- Task instructions: Note the line where "Outright Libertarians (448, 1067)" appears in the data below; write it out exactly, along with every line that comes after it to the end.
#### Recorded information ####
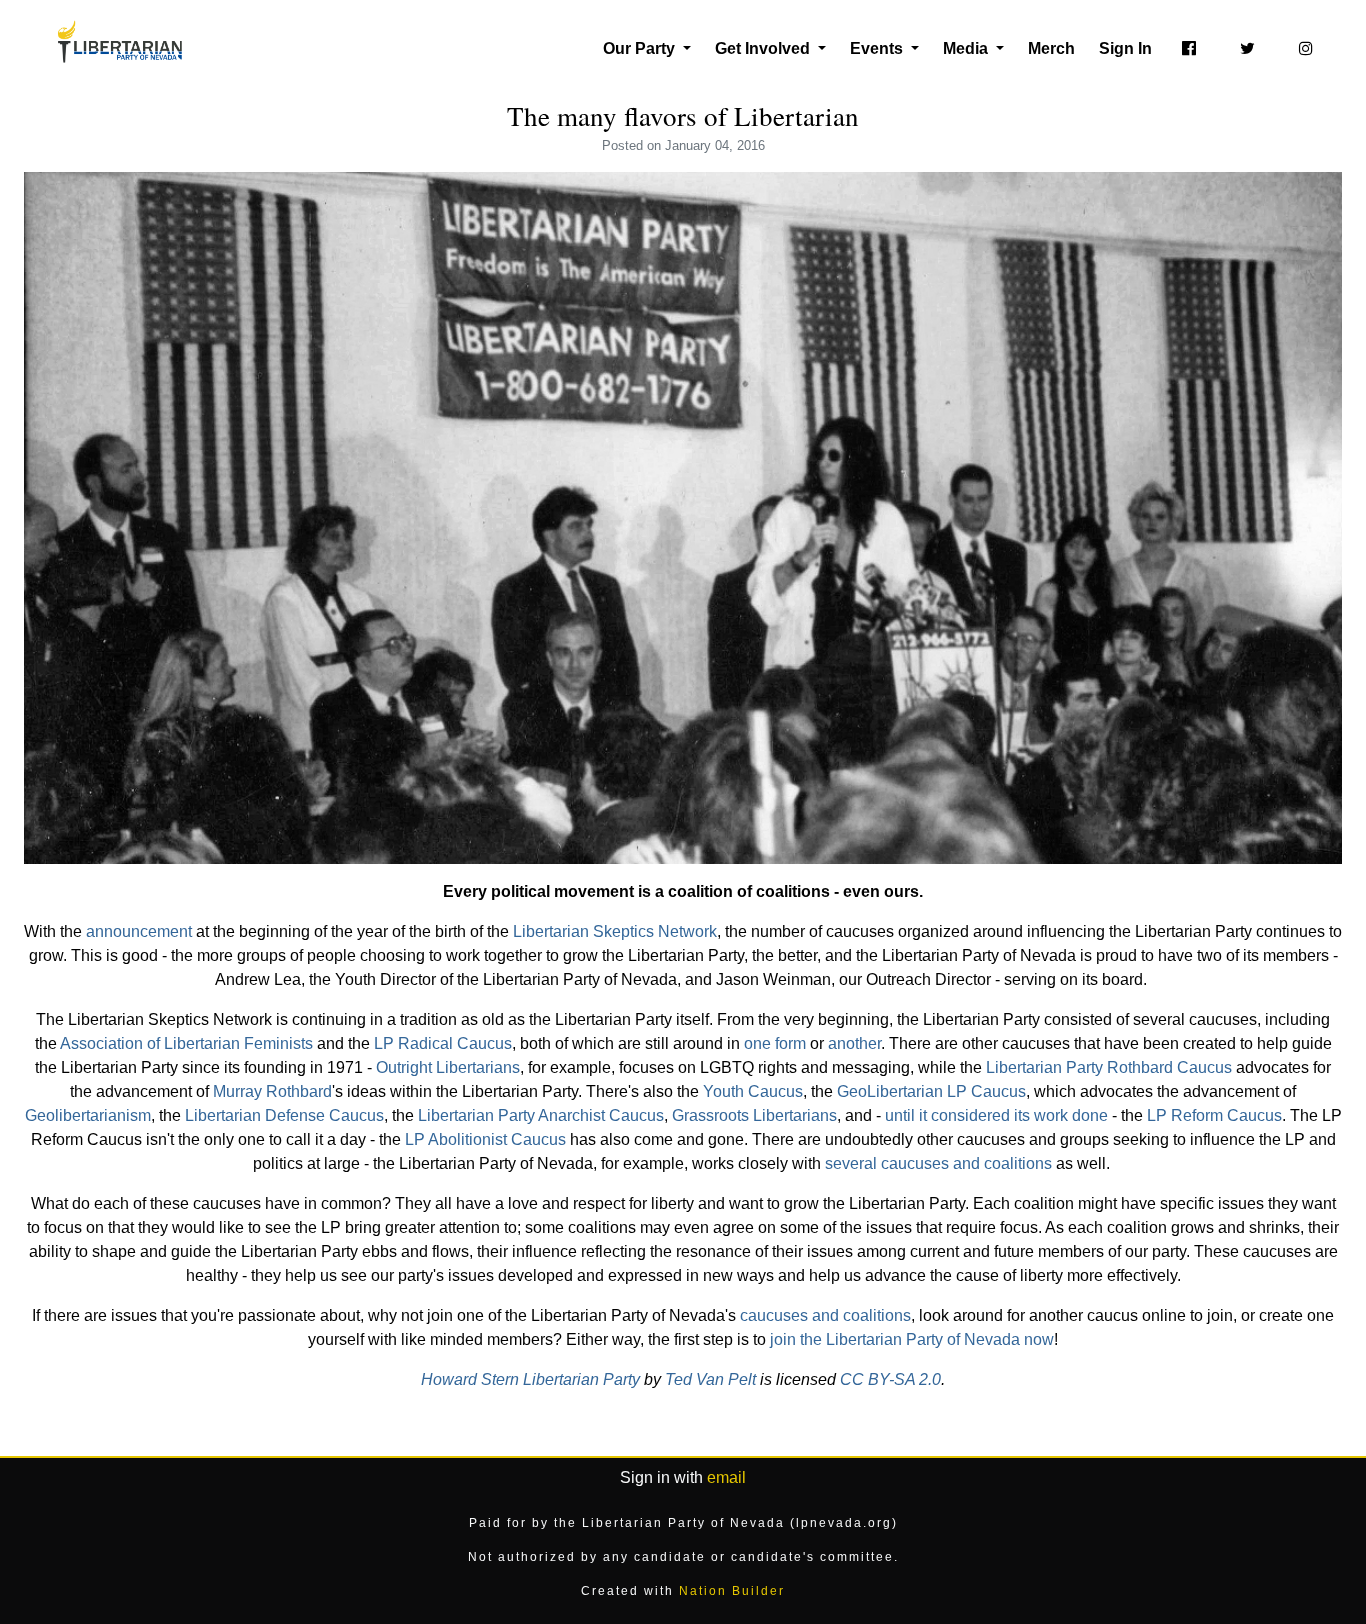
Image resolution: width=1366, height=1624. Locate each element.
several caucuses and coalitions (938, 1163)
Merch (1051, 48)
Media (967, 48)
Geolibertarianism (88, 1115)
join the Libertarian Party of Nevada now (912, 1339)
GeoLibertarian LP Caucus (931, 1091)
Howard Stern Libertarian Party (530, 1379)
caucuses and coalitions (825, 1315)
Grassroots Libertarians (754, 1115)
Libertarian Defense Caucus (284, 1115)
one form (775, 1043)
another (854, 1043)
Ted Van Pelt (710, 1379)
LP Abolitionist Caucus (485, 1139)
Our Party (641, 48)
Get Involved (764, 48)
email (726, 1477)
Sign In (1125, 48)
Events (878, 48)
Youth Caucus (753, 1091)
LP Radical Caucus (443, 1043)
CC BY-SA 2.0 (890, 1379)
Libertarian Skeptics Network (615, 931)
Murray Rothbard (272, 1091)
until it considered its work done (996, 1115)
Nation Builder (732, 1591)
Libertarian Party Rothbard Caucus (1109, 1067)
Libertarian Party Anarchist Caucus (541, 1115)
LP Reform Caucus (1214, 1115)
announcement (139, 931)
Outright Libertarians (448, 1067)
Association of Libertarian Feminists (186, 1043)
####
- Written response:
Outright Libertarians (448, 1067)
Association of Libertarian Feminists (186, 1043)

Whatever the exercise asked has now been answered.